→ Required work
Copy out, from the data, each line containing the string "value".
+++++
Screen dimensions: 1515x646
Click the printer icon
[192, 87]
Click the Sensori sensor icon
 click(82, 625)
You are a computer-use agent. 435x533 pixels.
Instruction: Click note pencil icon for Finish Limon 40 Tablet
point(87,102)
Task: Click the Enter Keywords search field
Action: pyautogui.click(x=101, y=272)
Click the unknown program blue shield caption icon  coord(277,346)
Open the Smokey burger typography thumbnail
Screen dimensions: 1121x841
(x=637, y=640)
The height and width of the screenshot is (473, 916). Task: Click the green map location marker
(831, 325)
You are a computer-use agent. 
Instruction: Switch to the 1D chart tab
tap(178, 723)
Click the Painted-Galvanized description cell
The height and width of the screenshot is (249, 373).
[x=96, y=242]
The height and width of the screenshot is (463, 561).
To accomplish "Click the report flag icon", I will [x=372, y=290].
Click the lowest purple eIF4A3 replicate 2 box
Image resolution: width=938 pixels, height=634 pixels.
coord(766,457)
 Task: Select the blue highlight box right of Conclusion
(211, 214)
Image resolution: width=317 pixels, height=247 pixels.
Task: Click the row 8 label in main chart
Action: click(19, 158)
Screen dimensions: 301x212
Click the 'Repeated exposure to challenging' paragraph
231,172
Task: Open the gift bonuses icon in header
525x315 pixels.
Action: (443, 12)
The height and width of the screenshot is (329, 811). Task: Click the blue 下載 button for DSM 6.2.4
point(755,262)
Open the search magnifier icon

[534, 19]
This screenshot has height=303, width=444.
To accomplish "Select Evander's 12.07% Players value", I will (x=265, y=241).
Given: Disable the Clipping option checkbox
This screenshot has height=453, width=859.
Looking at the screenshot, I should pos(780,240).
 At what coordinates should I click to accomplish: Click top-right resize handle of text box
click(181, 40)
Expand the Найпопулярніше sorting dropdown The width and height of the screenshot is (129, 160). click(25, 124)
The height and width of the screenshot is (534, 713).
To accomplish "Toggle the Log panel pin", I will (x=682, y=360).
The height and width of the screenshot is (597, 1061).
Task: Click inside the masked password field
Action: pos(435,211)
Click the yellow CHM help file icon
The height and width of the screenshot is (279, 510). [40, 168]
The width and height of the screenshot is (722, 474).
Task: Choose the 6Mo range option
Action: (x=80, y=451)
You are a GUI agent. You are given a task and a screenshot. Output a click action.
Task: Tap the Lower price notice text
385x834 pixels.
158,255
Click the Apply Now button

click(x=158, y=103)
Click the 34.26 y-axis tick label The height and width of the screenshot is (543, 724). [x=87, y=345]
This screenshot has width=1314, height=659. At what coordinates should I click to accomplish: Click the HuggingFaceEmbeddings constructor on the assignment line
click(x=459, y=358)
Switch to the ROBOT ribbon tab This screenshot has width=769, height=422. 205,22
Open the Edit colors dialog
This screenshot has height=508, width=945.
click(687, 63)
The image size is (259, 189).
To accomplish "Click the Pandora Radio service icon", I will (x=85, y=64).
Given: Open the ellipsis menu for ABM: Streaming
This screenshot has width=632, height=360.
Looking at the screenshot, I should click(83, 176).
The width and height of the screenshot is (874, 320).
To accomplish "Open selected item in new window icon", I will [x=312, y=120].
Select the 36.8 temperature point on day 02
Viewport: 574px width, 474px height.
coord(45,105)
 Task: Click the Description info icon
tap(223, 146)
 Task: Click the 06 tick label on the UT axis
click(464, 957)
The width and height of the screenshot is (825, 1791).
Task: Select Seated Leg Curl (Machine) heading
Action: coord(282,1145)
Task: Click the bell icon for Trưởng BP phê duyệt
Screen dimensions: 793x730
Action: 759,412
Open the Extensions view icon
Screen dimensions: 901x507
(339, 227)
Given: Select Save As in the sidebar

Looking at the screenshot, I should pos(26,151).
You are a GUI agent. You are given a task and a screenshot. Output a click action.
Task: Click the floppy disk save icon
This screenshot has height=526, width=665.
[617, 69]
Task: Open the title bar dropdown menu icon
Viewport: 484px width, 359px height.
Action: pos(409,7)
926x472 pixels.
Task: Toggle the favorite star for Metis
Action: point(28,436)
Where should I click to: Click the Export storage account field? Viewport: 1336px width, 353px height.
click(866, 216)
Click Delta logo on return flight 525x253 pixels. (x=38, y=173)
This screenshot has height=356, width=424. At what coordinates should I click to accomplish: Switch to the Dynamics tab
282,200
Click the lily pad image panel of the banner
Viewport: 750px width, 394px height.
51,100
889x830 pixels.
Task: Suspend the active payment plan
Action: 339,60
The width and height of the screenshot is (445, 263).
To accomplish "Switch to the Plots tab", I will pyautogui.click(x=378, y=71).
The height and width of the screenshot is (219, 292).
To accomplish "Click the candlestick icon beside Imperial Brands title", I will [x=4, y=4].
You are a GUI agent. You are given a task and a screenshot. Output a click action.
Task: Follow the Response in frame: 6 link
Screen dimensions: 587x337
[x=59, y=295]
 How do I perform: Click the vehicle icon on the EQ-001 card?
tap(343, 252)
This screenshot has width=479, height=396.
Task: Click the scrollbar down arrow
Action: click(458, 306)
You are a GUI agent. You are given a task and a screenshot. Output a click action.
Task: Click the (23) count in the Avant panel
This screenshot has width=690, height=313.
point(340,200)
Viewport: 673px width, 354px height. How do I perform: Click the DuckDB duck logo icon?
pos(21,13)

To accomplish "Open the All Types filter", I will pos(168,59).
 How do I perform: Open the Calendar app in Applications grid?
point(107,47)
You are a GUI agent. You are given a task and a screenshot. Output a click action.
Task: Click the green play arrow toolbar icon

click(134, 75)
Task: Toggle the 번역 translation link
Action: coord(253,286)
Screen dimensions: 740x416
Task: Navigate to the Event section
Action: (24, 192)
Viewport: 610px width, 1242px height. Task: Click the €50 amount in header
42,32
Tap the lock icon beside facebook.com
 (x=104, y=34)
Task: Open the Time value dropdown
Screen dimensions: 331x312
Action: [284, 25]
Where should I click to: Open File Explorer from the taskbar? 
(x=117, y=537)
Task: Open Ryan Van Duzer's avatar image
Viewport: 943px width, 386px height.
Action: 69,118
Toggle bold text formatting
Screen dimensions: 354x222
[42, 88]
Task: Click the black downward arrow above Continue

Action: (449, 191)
+++++
→ Your response
To accomplish "Select Evander's 12.07% Players value", I will (x=265, y=241).
Task: Open the Time value dropdown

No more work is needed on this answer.